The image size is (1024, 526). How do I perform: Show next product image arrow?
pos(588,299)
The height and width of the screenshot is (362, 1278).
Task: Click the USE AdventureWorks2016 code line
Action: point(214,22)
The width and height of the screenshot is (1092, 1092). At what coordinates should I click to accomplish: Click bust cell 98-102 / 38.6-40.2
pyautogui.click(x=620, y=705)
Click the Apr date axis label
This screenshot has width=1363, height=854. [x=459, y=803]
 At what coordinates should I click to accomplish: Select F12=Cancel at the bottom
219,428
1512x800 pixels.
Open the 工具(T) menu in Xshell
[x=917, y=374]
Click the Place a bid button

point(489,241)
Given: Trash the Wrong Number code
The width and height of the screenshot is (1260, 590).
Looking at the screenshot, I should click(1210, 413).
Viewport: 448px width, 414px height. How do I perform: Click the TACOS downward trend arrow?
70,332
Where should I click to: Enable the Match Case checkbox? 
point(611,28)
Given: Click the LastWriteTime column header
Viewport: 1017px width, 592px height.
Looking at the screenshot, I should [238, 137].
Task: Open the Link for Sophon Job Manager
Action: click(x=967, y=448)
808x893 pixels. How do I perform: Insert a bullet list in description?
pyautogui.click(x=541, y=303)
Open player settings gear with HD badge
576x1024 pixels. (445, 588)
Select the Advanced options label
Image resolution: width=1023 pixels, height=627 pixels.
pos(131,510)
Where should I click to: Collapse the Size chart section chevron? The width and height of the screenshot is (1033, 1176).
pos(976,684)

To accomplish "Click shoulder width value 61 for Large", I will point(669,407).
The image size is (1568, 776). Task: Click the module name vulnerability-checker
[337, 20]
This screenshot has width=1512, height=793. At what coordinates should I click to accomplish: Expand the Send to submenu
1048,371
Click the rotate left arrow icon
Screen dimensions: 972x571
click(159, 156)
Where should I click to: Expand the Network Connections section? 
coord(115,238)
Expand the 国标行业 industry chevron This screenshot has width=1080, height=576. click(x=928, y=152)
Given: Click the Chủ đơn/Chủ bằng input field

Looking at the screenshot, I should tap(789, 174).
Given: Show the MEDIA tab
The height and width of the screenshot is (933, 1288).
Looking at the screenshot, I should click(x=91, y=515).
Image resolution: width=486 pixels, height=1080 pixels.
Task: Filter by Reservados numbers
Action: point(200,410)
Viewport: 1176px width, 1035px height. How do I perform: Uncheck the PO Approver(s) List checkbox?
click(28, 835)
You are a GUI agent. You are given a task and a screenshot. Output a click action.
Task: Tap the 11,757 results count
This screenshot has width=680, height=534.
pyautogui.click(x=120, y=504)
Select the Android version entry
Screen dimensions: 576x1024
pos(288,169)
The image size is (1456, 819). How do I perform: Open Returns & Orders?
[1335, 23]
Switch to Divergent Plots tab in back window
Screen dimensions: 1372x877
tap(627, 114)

◆ AIM OF THE TASK: Using the entries above, give again exactly the lines from the line holding "The height and width of the screenshot is (933, 1288)." through the line holding "Task: Tap the 11,757 results count". Include both end lines and nothing else.

◆ ANSWER TO THE PROBLEM:
The height and width of the screenshot is (933, 1288).
Looking at the screenshot, I should click(x=91, y=515).
Image resolution: width=486 pixels, height=1080 pixels.
Task: Filter by Reservados numbers
Action: point(200,410)
Viewport: 1176px width, 1035px height. How do I perform: Uncheck the PO Approver(s) List checkbox?
click(28, 835)
You are a GUI agent. You are given a task and a screenshot. Output a click action.
Task: Tap the 11,757 results count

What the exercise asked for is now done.